> **WHAT YOU ARE ASKED TO DO**
Leave every picture out, and retype all the remaining records exactly.

> **EXTRACTED MATERIAL**

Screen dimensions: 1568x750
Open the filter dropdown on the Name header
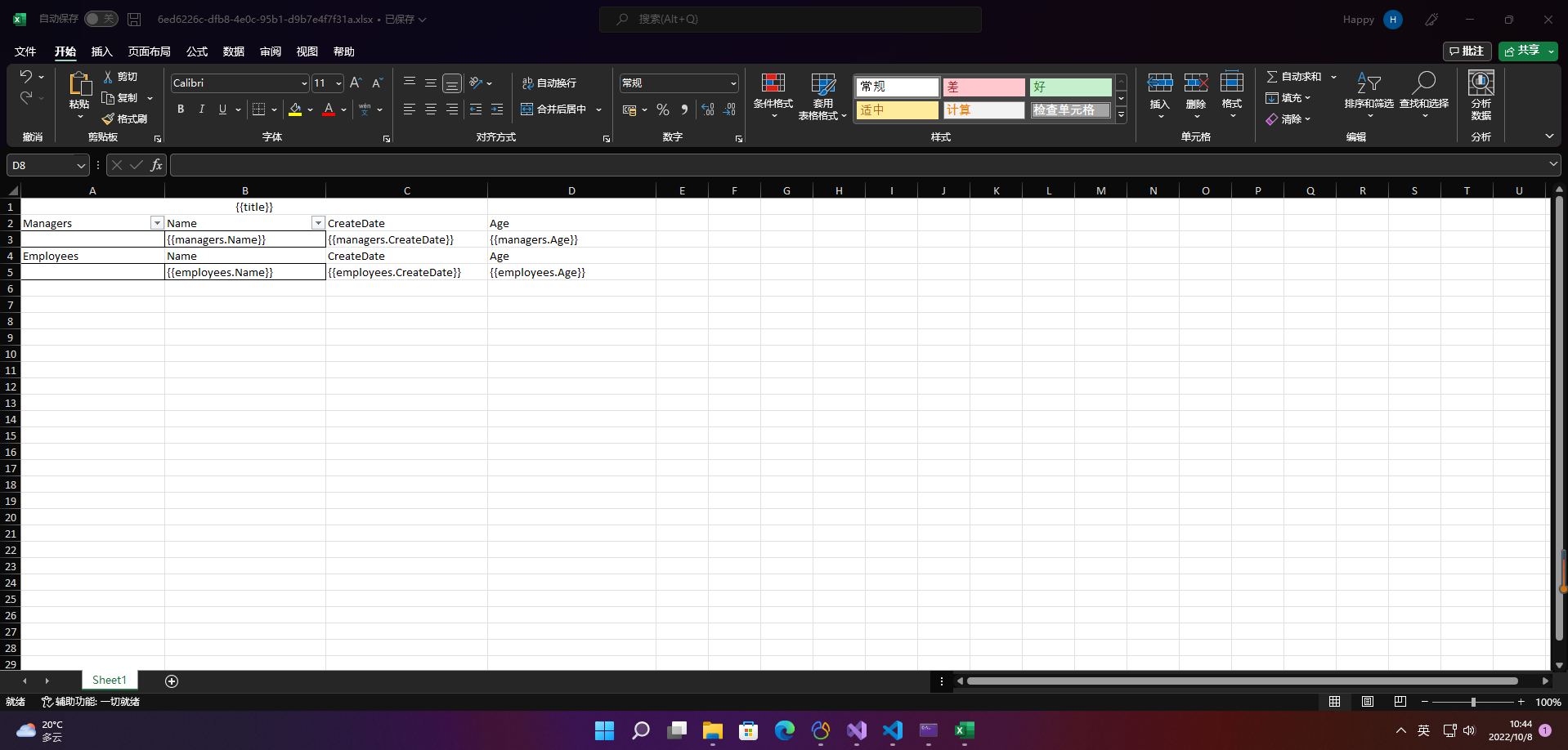point(318,222)
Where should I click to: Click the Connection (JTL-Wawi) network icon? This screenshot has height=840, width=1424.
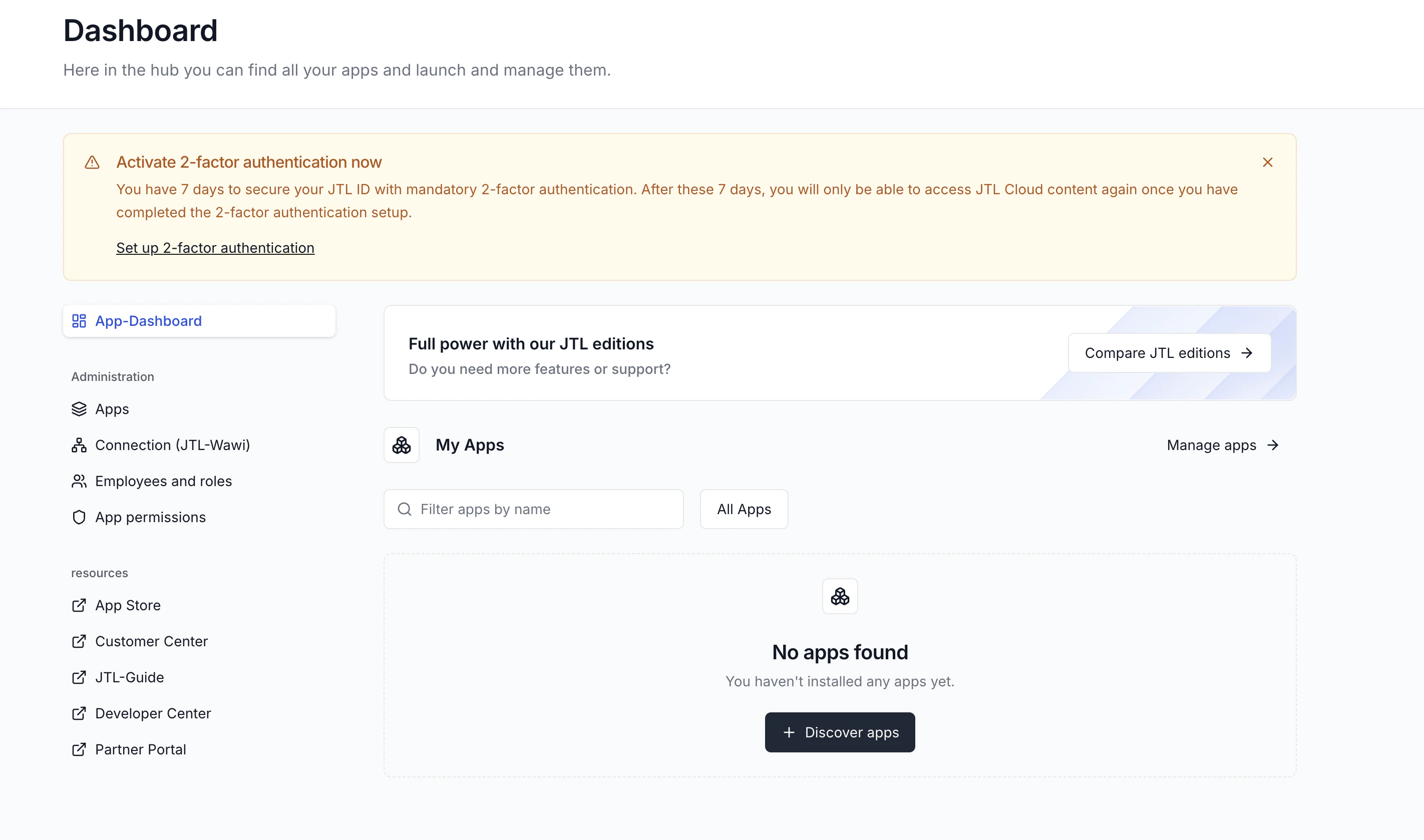tap(79, 446)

> **TASK ANSWER**
Screen dimensions: 1568x750
Open the filter dropdown on the Name header
point(318,222)
Where should I click to: Click the Connection (JTL-Wawi) network icon? This screenshot has height=840, width=1424.
tap(79, 446)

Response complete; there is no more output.